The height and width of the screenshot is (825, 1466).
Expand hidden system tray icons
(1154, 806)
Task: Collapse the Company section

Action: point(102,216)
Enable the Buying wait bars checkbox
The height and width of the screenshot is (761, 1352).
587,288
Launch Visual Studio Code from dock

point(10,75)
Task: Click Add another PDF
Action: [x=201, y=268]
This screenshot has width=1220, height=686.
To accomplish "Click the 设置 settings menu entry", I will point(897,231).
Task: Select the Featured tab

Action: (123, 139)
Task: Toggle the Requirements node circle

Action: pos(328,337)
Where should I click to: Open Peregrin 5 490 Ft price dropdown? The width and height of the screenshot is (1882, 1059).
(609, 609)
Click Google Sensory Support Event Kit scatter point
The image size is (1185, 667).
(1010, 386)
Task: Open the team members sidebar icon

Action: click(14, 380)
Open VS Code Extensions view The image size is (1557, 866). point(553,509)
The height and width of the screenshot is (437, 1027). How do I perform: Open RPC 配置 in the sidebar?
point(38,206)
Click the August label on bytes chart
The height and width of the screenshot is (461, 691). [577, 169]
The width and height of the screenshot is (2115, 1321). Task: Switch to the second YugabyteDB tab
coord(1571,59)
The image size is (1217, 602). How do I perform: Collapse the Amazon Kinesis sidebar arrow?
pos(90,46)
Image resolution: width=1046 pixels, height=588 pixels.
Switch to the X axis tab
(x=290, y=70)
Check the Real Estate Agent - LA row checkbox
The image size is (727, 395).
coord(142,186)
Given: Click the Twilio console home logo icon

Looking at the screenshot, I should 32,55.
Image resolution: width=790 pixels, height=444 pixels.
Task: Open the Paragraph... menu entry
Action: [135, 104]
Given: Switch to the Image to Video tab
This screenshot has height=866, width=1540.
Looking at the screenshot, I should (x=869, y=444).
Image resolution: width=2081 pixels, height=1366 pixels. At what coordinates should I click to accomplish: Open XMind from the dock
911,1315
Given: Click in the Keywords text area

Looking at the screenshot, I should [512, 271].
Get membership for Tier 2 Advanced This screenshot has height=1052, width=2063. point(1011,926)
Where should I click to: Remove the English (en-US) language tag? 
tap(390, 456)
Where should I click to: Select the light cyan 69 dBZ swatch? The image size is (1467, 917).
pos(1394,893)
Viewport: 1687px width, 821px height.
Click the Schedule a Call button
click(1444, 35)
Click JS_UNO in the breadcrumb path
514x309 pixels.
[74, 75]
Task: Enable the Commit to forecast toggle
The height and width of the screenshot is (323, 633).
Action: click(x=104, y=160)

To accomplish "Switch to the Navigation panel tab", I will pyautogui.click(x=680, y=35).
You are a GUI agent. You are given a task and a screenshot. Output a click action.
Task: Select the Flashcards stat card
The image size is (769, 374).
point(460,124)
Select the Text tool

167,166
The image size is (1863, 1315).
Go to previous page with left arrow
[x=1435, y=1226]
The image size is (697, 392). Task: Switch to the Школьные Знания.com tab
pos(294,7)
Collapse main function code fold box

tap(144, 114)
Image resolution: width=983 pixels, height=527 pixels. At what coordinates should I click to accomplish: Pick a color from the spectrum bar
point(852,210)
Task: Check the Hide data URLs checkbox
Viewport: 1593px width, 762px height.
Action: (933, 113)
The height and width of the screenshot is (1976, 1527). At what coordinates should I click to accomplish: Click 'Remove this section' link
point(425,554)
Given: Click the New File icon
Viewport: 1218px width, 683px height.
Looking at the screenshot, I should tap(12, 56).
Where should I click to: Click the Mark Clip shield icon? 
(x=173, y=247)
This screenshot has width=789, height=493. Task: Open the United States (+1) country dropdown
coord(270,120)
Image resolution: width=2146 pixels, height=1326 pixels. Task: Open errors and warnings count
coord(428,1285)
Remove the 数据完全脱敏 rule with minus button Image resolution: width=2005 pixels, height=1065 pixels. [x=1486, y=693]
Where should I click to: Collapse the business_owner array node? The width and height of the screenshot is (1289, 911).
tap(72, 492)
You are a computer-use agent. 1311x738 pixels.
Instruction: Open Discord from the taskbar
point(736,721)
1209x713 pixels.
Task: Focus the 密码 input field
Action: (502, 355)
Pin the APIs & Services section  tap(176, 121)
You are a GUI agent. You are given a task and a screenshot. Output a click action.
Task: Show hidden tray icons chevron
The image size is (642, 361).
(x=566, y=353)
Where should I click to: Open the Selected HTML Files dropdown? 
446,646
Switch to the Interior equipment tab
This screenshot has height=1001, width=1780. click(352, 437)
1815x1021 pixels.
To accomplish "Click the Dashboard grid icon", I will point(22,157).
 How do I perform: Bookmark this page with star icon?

§ §

▶ [The problem] The records above are to be restated word for word, in full.

▶ [Reply to the task]
The height and width of the screenshot is (825, 1466).
Expand hidden system tray icons
(1154, 806)
Task: Collapse the Company section

Action: point(102,216)
Enable the Buying wait bars checkbox
The height and width of the screenshot is (761, 1352).
587,288
Launch Visual Studio Code from dock

point(10,75)
Task: Click Add another PDF
Action: [x=201, y=268]
This screenshot has width=1220, height=686.
To accomplish "Click the 设置 settings menu entry", I will point(897,231).
Task: Select the Featured tab

Action: (123, 139)
Task: Toggle the Requirements node circle

Action: pos(328,337)
Where should I click to: Open Peregrin 5 490 Ft price dropdown? The width and height of the screenshot is (1882, 1059).
(609, 609)
Click Google Sensory Support Event Kit scatter point
The image size is (1185, 667).
(1010, 386)
Task: Open the team members sidebar icon

Action: click(14, 380)
Open VS Code Extensions view The image size is (1557, 866). point(553,509)
The height and width of the screenshot is (437, 1027). How do I perform: Open RPC 配置 in the sidebar?
point(38,206)
Click the August label on bytes chart
The height and width of the screenshot is (461, 691). [577, 169]
The width and height of the screenshot is (2115, 1321). Task: Switch to the second YugabyteDB tab
coord(1571,59)
The image size is (1217, 602). How do I perform: Collapse the Amazon Kinesis sidebar arrow?
pos(90,46)
Image resolution: width=1046 pixels, height=588 pixels.
Switch to the X axis tab
(x=290, y=70)
Check the Real Estate Agent - LA row checkbox
The image size is (727, 395).
coord(142,186)
Given: Click the Twilio console home logo icon

Looking at the screenshot, I should 32,55.
Image resolution: width=790 pixels, height=444 pixels.
Task: Open the Paragraph... menu entry
Action: [135, 104]
Given: Switch to the Image to Video tab
This screenshot has height=866, width=1540.
Looking at the screenshot, I should (x=869, y=444).
Image resolution: width=2081 pixels, height=1366 pixels. At what coordinates should I click to accomplish: Open XMind from the dock
911,1315
Given: Click in the Keywords text area

Looking at the screenshot, I should [512, 271].
Get membership for Tier 2 Advanced This screenshot has height=1052, width=2063. point(1011,926)
Where should I click to: Remove the English (en-US) language tag? 
tap(390, 456)
Where should I click to: Select the light cyan 69 dBZ swatch? The image size is (1467, 917).
pos(1394,893)
Viewport: 1687px width, 821px height.
Click the Schedule a Call button
click(1444, 35)
Click JS_UNO in the breadcrumb path
514x309 pixels.
[74, 75]
Task: Enable the Commit to forecast toggle
The height and width of the screenshot is (323, 633).
Action: click(x=104, y=160)

To accomplish "Switch to the Navigation panel tab", I will pyautogui.click(x=680, y=35).
You are a GUI agent. You are given a task and a screenshot. Output a click action.
Task: Select the Flashcards stat card
The image size is (769, 374).
point(460,124)
Select the Text tool

167,166
The image size is (1863, 1315).
Go to previous page with left arrow
[x=1435, y=1226]
The image size is (697, 392). Task: Switch to the Школьные Знания.com tab
pos(294,7)
Collapse main function code fold box

tap(144, 114)
Image resolution: width=983 pixels, height=527 pixels. At what coordinates should I click to accomplish: Pick a color from the spectrum bar
point(852,210)
Task: Check the Hide data URLs checkbox
Viewport: 1593px width, 762px height.
Action: (933, 113)
The height and width of the screenshot is (1976, 1527). At what coordinates should I click to accomplish: Click 'Remove this section' link
point(425,554)
Given: Click the New File icon
Viewport: 1218px width, 683px height.
Looking at the screenshot, I should tap(12, 56).
Where should I click to: Click the Mark Clip shield icon? 
(x=173, y=247)
This screenshot has width=789, height=493. Task: Open the United States (+1) country dropdown
coord(270,120)
Image resolution: width=2146 pixels, height=1326 pixels. Task: Open errors and warnings count
coord(428,1285)
Remove the 数据完全脱敏 rule with minus button Image resolution: width=2005 pixels, height=1065 pixels. [x=1486, y=693]
Where should I click to: Collapse the business_owner array node? The width and height of the screenshot is (1289, 911).
tap(72, 492)
You are a computer-use agent. 1311x738 pixels.
Instruction: Open Discord from the taskbar
point(736,721)
1209x713 pixels.
Task: Focus the 密码 input field
Action: (502, 355)
Pin the APIs & Services section  tap(176, 121)
You are a GUI agent. You are given a task and a screenshot. Output a click action.
Task: Show hidden tray icons chevron
The image size is (642, 361).
(x=566, y=353)
Where should I click to: Open the Selected HTML Files dropdown? 
446,646
Switch to the Interior equipment tab
This screenshot has height=1001, width=1780. click(352, 437)
1815x1021 pixels.
To accomplish "Click the Dashboard grid icon", I will point(22,157).
 How do I perform: Bookmark this page with star icon?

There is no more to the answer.